DOCUMENT EXTRACT:
— start —

Android NN Survey - PaddlePaddle/Mobile GitHub Wiki

Introduction

The Android Neural Networks API (NNAPI) is an Android C API designed for running computationally intensive operations for machine learning on mobile devices. NNAPI is designed to provide a base layer of functionality for higher-level machine learning frameworks (such as TensorFlow Lite, Caffe2, or others) that build and train neural networks. The API is available on all devices running Android 8.1 (API level 27) or higher.

Architecture

NNAPI supports inferencing by applying data from Android devices to previously trained, developer defined models.
Apps typically would not use NNAPI directly, but would instead directly use higher-level machine learning frameworks. For example, Android apps could use PaddlePaddle mobile, which will internally use NNAPI to perform hardware-accelerated inference operations on supported devices.
Based on App requirements and the hardware capability on the Android device, NNAPI can distribute computation on the following on-device processors:
- dedicated neural networks hardware
- Graphic Processing Units (GPU)
- Digital Signal Processing Unit (DSP)
For devices that lack a specialized vendor driver, the NNAPI runtime relies on optimized code to execute requests on the CPU.

Neural Networks API Programming Model

The following diagram shows the basic programming flow

The NNAPI has 4 main abstractions:

Model: A model is a computational graph that defines the computations. Model creation is a synchronous process. Once a model is created successfully, it can be reused across threads and compilations.
Compilation: Represents a configuration for compiling an NNAPI model into lower-level code. Creating a compilation is a synchronous operation, but once successfully created, it can be reused across threads and executions.
Memory: Represents shared memory, memory mapped files, and similar memory buffers. Memory buffers are used by the NNAPI runtime for efficient transfer of data to drivers. Typically, an app creates one shared memory buffer that contains every tensor needed to define the model.
Execution: This is an interface that is used for applying the NNAPI model to user data and get results. Execution is an asynchronous operation. Multiple threads can wait on the same execution. When the execution completes, all threads will be released.

Operands and Operations

Operands

Operands are data objects used in defining the computational graph. These include the input of the model, output of the model, constants and intermediate data that flows from one operation to the other. There are two types of operands in NNAPI:

Scalars: Scalars are single numbers. NNAPI supports scalar values in 32-bit floating point, 32-bit integer, and unsigned 32-bit integer format.

— end —

THE TASKS:
A. Summarize the NNAPI survey in two sentences.
B. According to the NNAPI survey, why does the NNAPI runtime use memory buffers? Answer in one or two sentences.
C. Reproduce the passage of the NNAPI survey that starts at the words "Operands and Operations" and ends after the words "32-bit integer format.".
The items that follow the NNAPI survey are not needed for anything here.

LISTED ENTRIES:
— start —

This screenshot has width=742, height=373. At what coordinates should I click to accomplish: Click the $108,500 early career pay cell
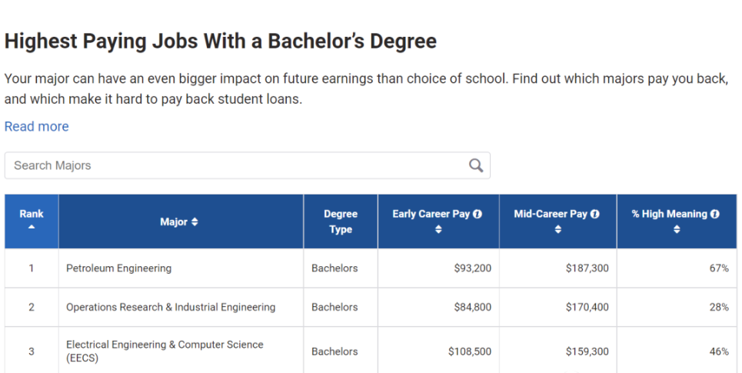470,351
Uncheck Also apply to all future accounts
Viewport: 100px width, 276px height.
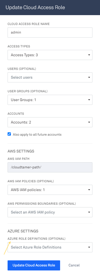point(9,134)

— end —
— start —

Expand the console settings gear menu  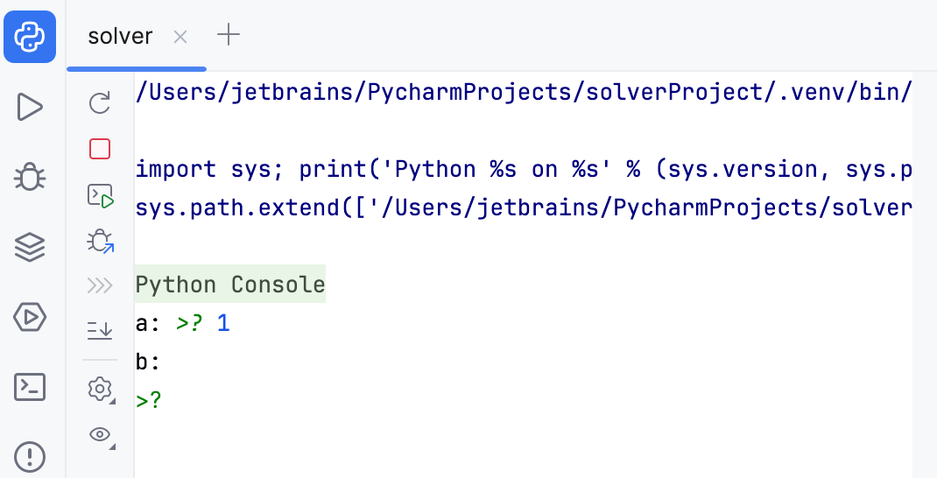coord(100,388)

— end —
— start —

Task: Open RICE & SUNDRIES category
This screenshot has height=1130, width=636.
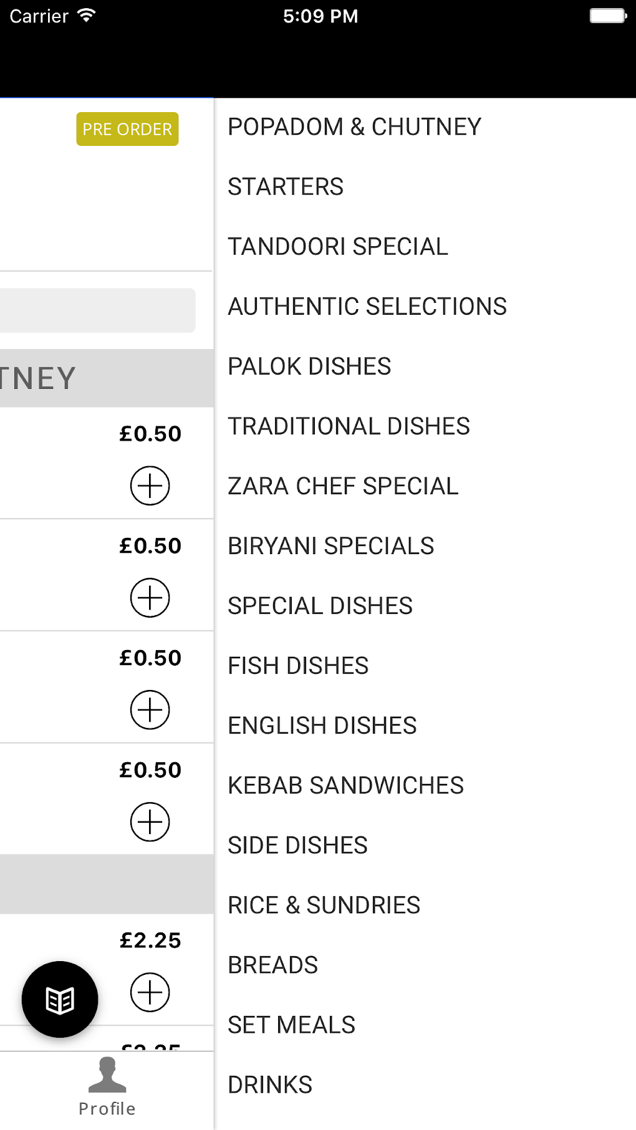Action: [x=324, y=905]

— end —

RESPONSES TO THE TASKS:
A. The Android Neural Networks API is an Android C API for running computationally intensive machine learning operations on mobile devices, serving as a base layer for higher-level frameworks, and it is available on devices running Android 8.1 (API level 27) or higher. It can distribute computation to dedicated neural networks hardware, GPUs, or DSPs, falls back to optimized CPU code when no specialized vendor driver exists, and is organized around four main abstractions: Model, Compilation, Memory, and Execution.

B. The NNAPI runtime uses memory buffers, such as shared memory and memory mapped files, for efficient transfer of data to drivers. Typically, an app creates one shared memory buffer containing every tensor needed to define the model.

C.
Operands and Operations

Operands

Operands are data objects used in defining the computational graph. These include the input of the model, output of the model, constants and intermediate data that flows from one operation to the other. There are two types of operands in NNAPI:

Scalars: Scalars are single numbers. NNAPI supports scalar values in 32-bit floating point, 32-bit integer, and unsigned 32-bit integer format.